## Work instruction
With pictures left out, output word for word the lines from the one containing "Task: Select the フィルター funnel icon" through the end of the material below.

◆ ◆ ◆ ◆ ◆

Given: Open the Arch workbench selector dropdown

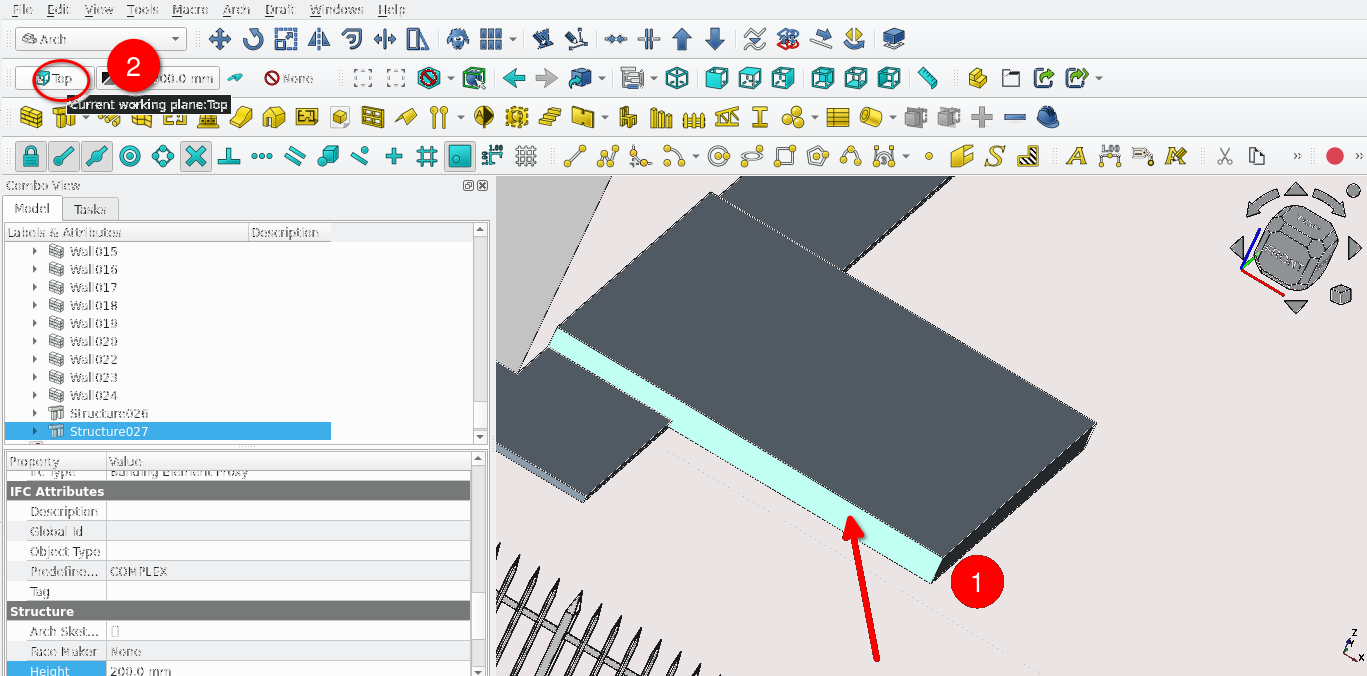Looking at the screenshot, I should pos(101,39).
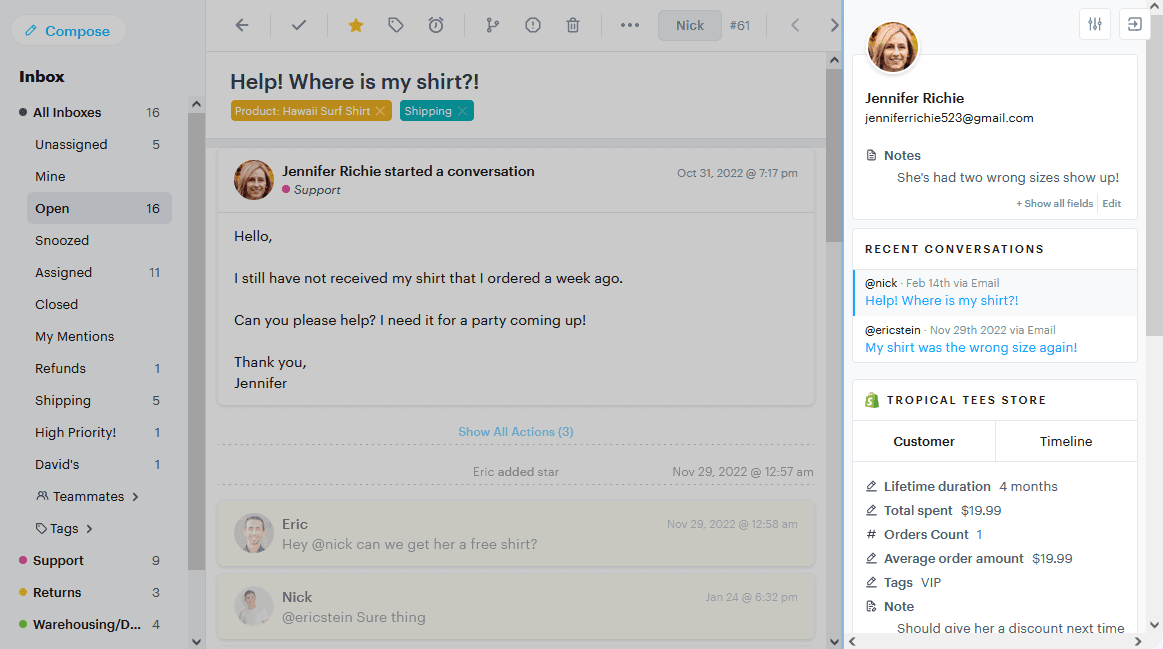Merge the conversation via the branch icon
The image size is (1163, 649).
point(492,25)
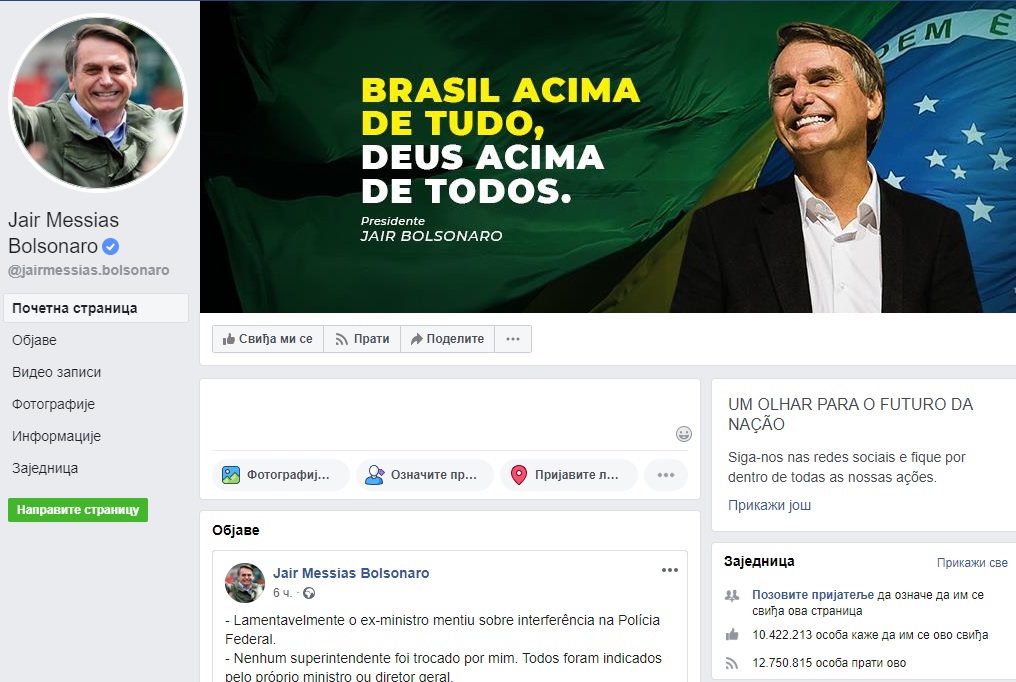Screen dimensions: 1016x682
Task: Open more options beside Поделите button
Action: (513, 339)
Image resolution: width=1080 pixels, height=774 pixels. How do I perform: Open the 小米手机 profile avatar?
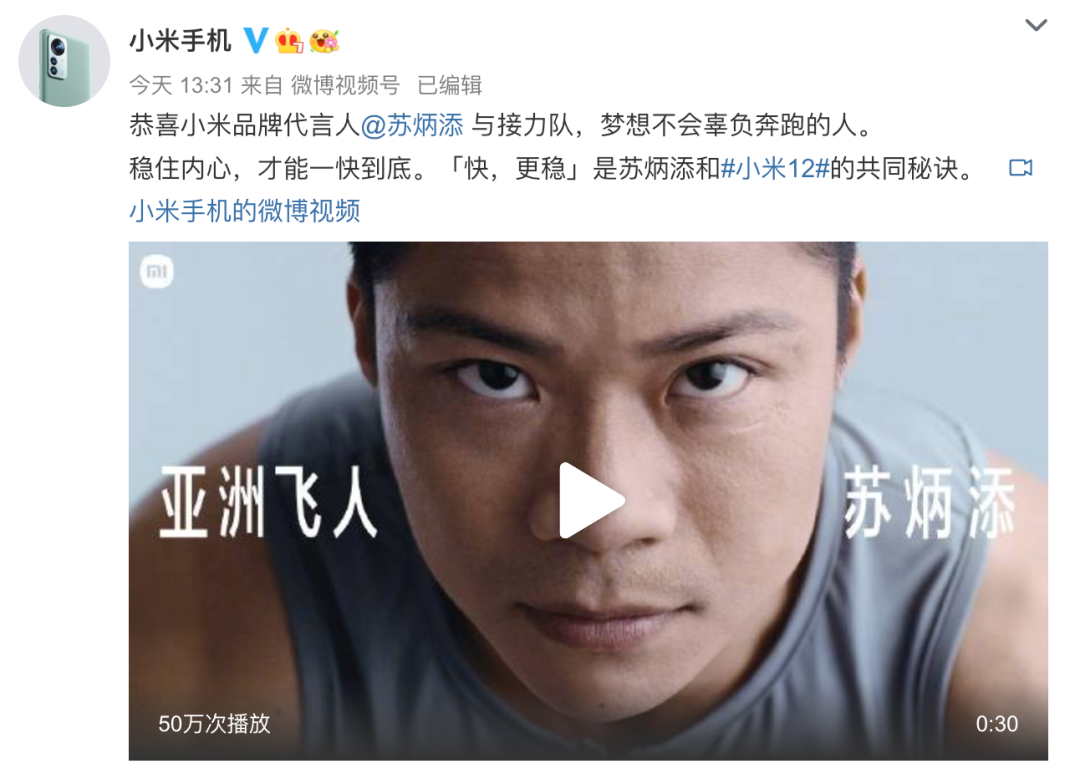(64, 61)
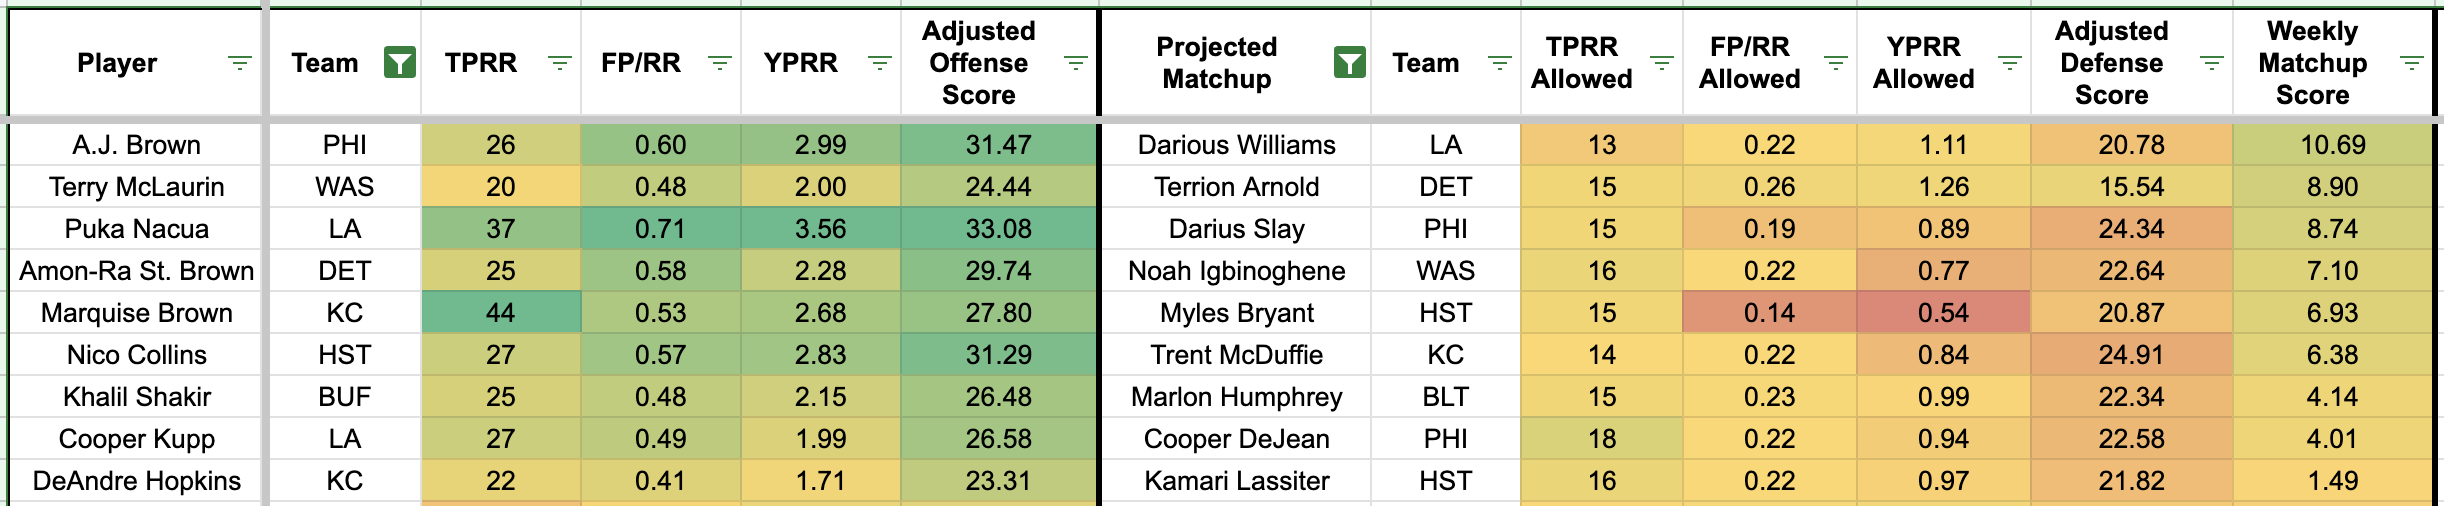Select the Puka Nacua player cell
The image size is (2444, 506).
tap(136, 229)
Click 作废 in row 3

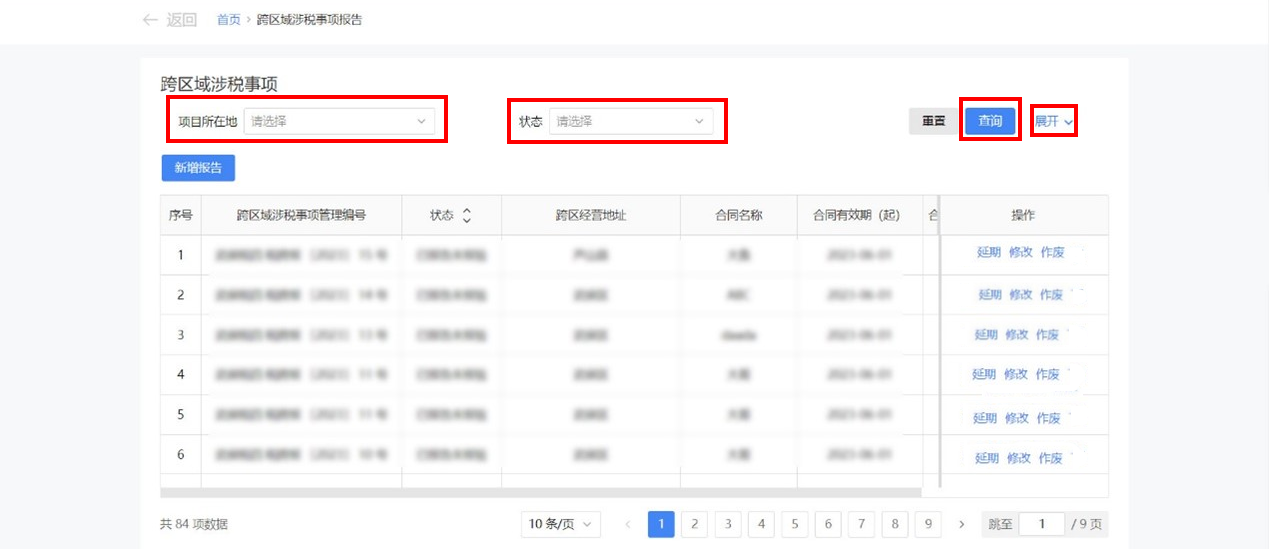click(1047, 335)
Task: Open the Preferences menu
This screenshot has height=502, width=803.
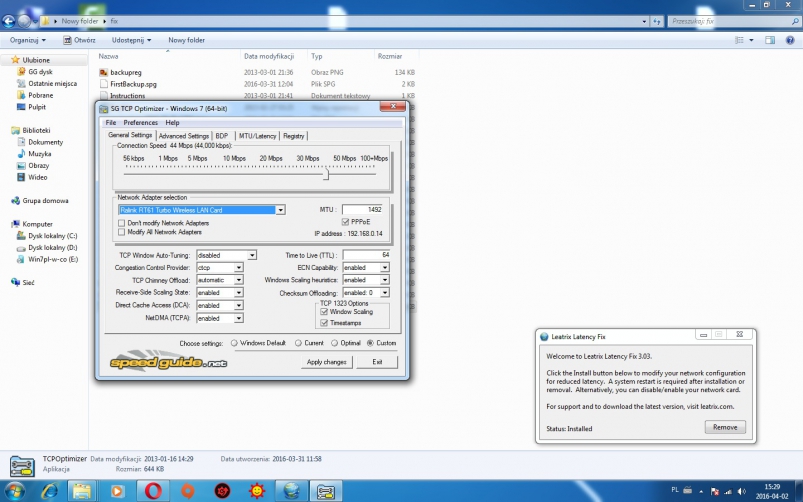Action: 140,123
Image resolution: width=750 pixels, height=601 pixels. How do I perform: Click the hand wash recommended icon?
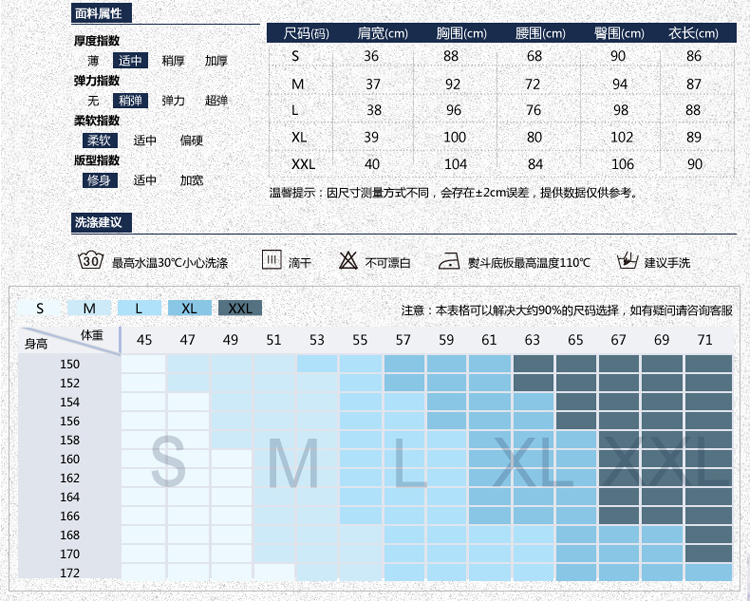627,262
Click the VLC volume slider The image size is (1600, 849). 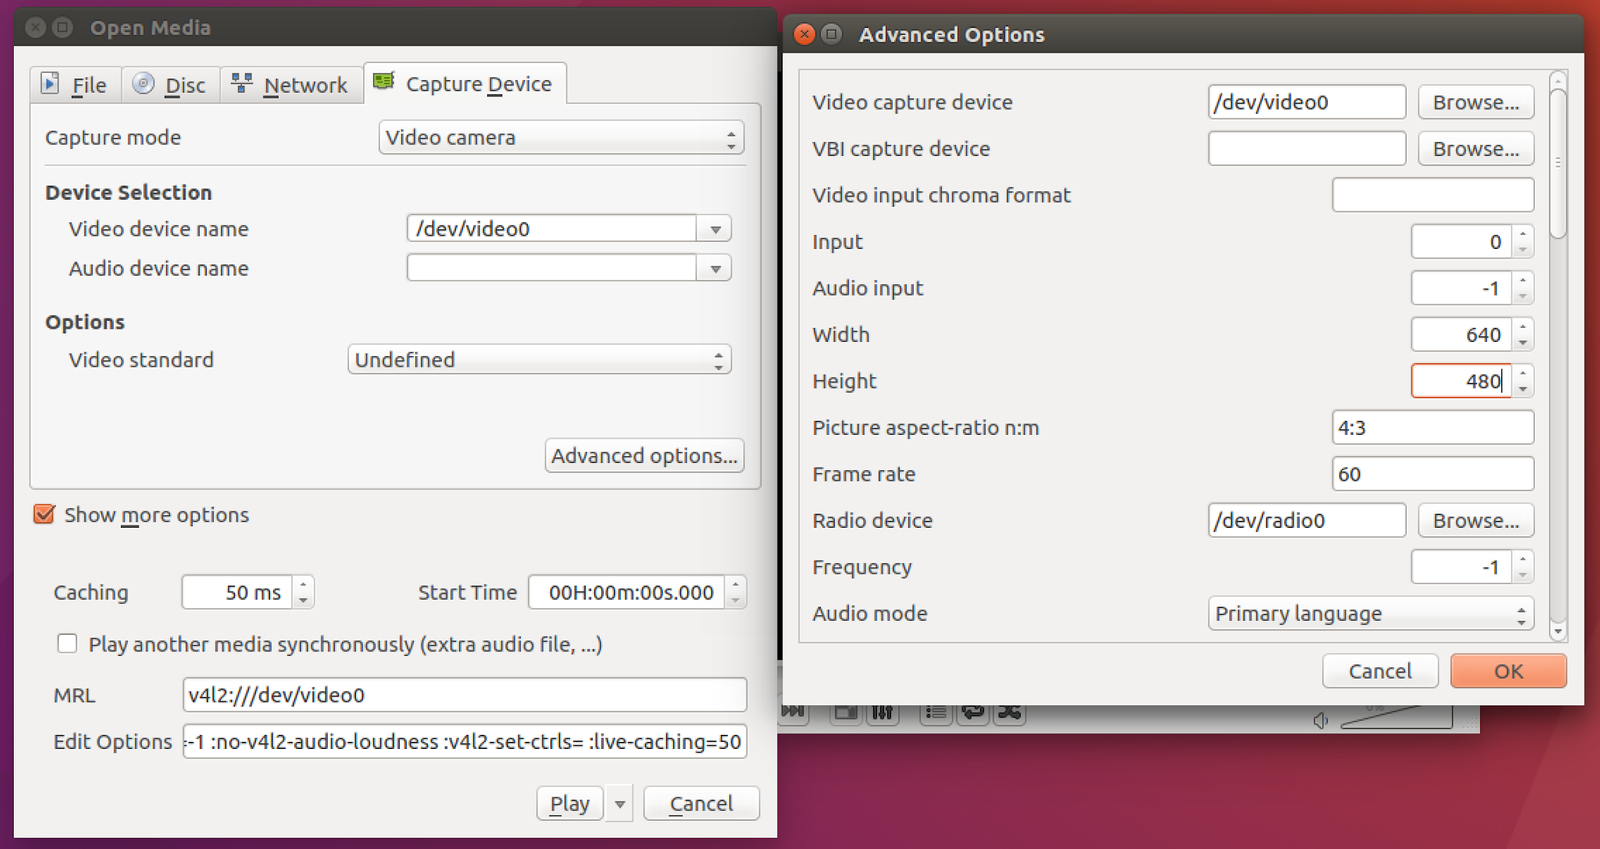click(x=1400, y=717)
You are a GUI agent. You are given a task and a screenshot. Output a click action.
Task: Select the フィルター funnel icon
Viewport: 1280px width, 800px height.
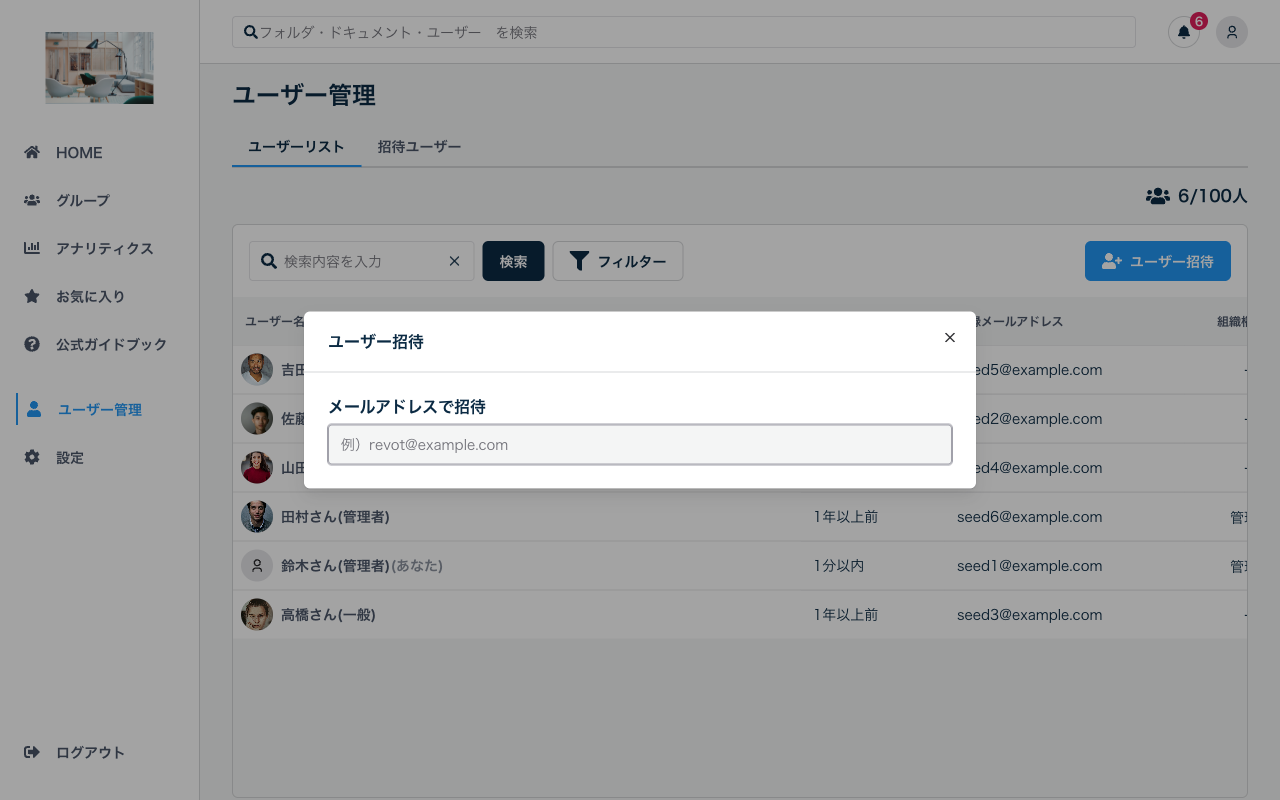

◆ ◆ ◆ ◆ ◆

## Your solution
Task: Select the フィルター funnel icon
Viewport: 1280px width, 800px height.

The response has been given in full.